Fondata dal padre Dante con l’impianto del primo vigneto, è stata consolidata nel tempo e trasformata nello stato attuale dal figlio Donato e condotta oggi con l’aiuto delle sue figlie Federica, Laura e Chiara.

Le tappe della storia

Nel 1956 molte terre erano ancora vergini.
Quell’anno Dante acquistò cinque ettari di terreno tra Aprilia e Velletri. 
Tre li ha piantati con il Moscato di Terracina, gli altri due con il Bellone. Ha iniziato a produrre vino casereccio ma soprattutto a vendere uva. La richiesta arrivava dalle grandi aziende che producevano e commerciavano vino in bottiglia. Così le coltivazioni aumentarono, adattandosi alla necessità.

Come suo padre, Donato Giangirolami ha guardato lontano e compiuto scelte determinanti per la crescita dell’azienda.
Si è appassionato fin da bambino alla terra, ha imparato il lavoro guardando Dante. E ha osservato con curiosità il processo che permette all’uva di trasformarsi in vino.
Negli anni ‘90 ha ampliato l’azienda e acquistato i terreni di Doganella, Ninfa e Borgo Montello.
Donato è lungimirante come suo padre e ha valutato le opportunità migliori per il futuro. Ha espiantato l’impianto a tendone a favore dell’allevamento a spalliera.
Per lui un prodotto di qualità deve essere prima di tutto sano, oltre che buono.

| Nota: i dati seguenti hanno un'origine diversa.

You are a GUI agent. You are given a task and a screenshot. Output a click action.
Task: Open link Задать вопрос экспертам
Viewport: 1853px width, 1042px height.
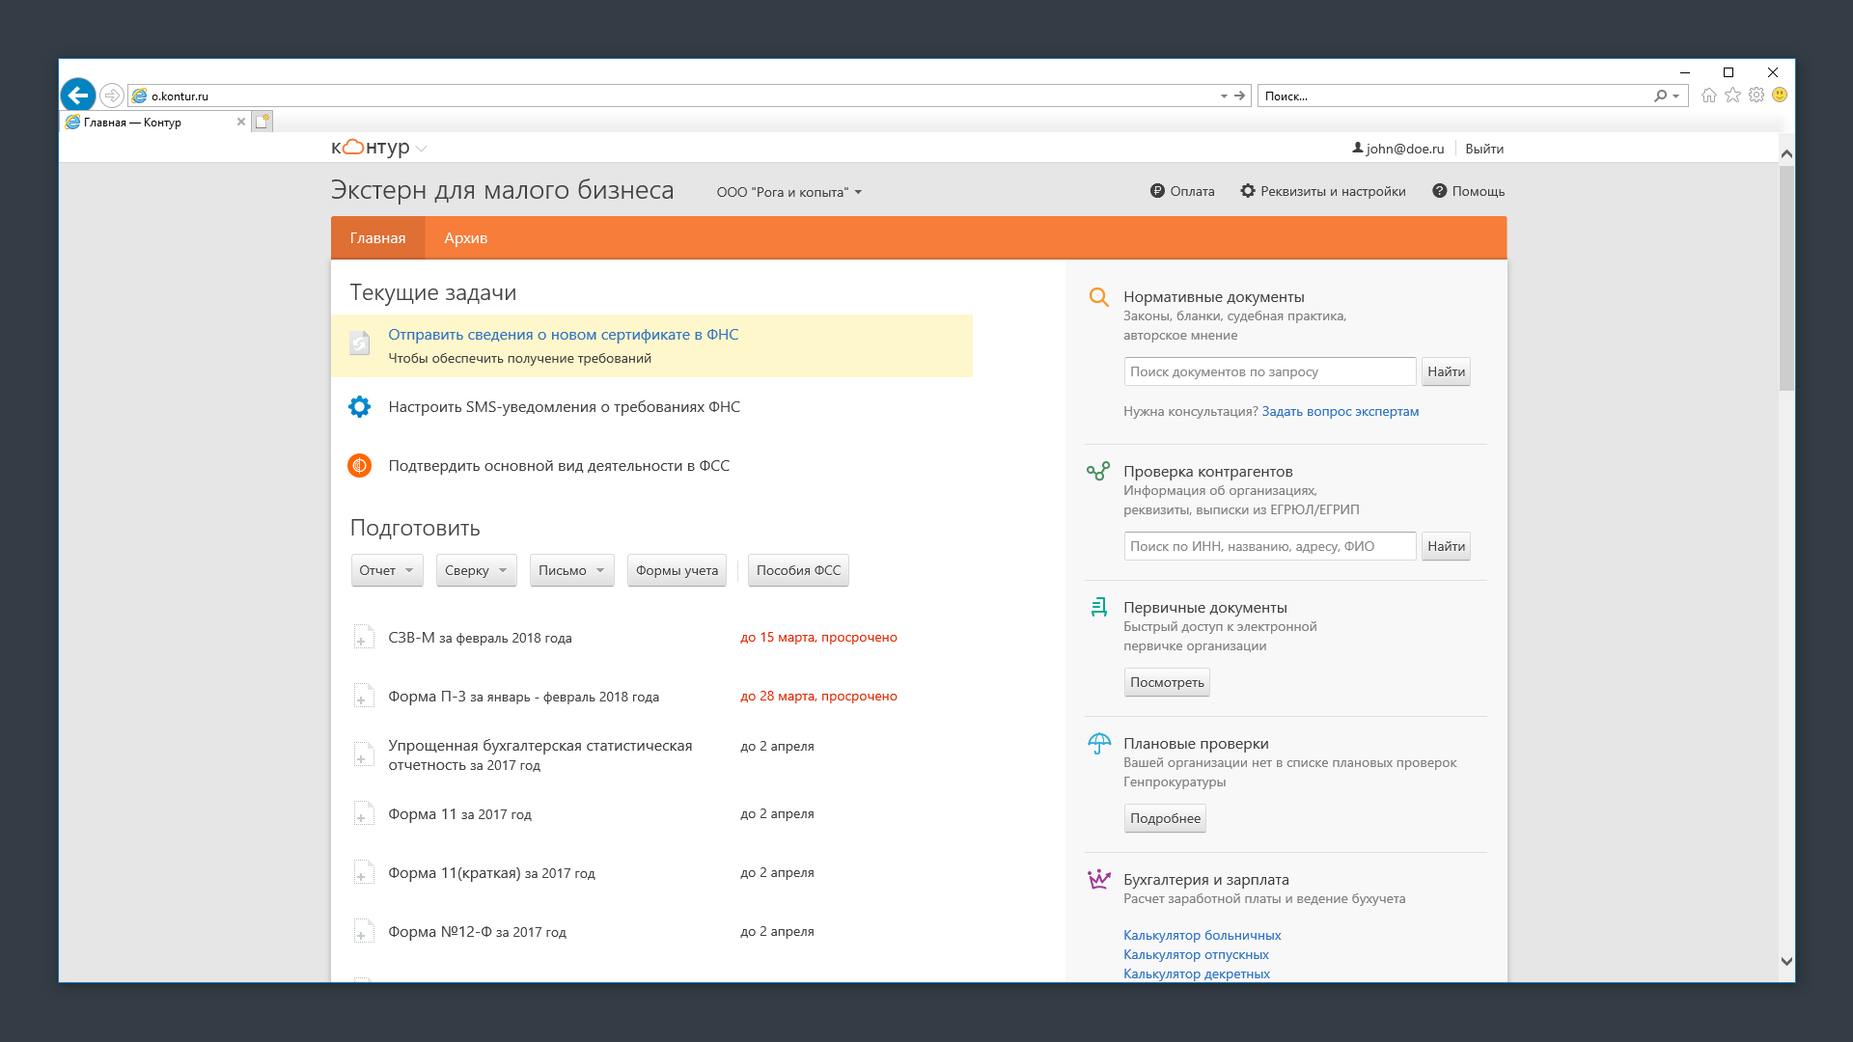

Nel 1993 è stato tra i primi sul territorio ad avviare le procedure per ottenere la certificazione biologica. Ha depurato le terre, ha eliminato qualsiasi traccia di prodotto dannoso alla salute. 
Vuole che i suoi prodotti siano genuini come il cibo con cui lui stesso è cresciuto. 

Nel 2003 è diventato produttore diretto.  
È nata l’etichetta dell’azienda biologica Donato Giangirolami.

Nel primo decennio del 2000 Laura e Federica, figlie di Donato, hanno iniziato a lavorare in azienda, proseguendo così la tradizione di famiglia e il lavoro iniziato due generazioni prima dal nonno Dante.